Start of Data extracts
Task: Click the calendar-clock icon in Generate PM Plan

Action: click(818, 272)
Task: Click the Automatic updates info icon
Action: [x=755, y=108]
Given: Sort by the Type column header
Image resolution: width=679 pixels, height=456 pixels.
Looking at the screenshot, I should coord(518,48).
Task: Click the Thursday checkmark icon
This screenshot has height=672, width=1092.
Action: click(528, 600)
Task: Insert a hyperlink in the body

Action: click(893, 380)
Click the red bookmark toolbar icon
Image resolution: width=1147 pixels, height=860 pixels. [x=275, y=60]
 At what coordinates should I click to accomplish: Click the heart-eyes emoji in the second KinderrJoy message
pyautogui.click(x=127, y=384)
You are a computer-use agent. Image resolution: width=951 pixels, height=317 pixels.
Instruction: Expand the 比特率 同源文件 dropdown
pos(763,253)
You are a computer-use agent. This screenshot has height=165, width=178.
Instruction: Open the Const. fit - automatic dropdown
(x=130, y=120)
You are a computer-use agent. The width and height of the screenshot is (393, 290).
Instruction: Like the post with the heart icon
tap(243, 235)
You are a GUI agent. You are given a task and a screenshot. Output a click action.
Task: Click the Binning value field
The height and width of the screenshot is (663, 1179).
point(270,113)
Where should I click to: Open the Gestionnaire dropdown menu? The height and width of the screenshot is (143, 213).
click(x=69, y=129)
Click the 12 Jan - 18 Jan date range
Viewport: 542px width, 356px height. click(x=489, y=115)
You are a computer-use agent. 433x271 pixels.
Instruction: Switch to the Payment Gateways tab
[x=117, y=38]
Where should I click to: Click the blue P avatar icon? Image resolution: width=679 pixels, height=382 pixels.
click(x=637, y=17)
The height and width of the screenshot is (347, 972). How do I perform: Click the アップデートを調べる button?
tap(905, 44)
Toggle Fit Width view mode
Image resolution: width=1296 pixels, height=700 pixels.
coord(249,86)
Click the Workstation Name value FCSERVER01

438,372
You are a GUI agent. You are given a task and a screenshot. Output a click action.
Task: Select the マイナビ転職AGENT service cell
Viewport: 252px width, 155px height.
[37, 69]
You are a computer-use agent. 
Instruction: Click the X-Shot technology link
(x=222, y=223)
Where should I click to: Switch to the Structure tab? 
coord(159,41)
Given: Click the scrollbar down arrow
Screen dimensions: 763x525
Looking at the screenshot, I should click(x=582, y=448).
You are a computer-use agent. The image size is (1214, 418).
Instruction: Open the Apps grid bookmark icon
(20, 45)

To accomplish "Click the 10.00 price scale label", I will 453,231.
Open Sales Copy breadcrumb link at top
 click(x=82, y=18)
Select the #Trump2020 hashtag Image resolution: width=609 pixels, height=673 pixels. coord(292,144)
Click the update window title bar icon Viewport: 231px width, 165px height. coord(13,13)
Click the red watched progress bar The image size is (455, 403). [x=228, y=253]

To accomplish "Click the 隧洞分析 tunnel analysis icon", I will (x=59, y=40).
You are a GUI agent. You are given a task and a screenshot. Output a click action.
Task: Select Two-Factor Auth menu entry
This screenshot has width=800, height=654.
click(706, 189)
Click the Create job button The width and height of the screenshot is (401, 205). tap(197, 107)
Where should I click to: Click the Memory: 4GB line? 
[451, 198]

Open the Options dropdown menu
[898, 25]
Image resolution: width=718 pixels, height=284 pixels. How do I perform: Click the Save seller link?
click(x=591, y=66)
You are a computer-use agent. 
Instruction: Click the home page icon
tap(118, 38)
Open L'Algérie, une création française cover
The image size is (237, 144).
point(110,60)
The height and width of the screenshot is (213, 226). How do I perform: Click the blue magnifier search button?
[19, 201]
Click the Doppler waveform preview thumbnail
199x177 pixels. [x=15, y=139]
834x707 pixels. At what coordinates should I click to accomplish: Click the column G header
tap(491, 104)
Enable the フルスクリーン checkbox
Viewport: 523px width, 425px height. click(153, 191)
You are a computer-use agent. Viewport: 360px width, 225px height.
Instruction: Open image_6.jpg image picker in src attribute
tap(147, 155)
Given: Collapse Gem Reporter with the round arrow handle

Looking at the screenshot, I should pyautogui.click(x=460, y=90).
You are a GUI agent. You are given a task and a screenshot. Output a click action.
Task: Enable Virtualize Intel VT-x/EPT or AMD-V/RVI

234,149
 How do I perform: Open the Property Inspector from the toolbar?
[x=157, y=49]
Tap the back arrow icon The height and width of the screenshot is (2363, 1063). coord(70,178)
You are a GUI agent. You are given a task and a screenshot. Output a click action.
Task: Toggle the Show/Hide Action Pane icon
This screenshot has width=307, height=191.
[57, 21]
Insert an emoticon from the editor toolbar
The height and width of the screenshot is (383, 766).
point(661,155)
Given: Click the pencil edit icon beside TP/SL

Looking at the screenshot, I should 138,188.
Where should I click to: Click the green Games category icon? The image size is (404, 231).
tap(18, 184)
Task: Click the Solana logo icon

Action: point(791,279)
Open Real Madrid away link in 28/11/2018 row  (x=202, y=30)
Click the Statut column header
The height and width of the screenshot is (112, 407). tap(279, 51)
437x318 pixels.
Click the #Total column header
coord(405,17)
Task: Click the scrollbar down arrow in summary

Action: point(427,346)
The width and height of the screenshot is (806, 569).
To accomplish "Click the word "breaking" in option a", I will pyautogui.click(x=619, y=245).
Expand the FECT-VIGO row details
End of Data extracts
▶ Problem requirements:
Exactly and only the lines from the one containing "Click the #Total column header" to the end of the entries above are to be written out.

▶ Answer below:
Click the #Total column header
coord(405,17)
Task: Click the scrollbar down arrow in summary

Action: point(427,346)
The width and height of the screenshot is (806, 569).
To accomplish "Click the word "breaking" in option a", I will pyautogui.click(x=619, y=245).
Expand the FECT-VIGO row details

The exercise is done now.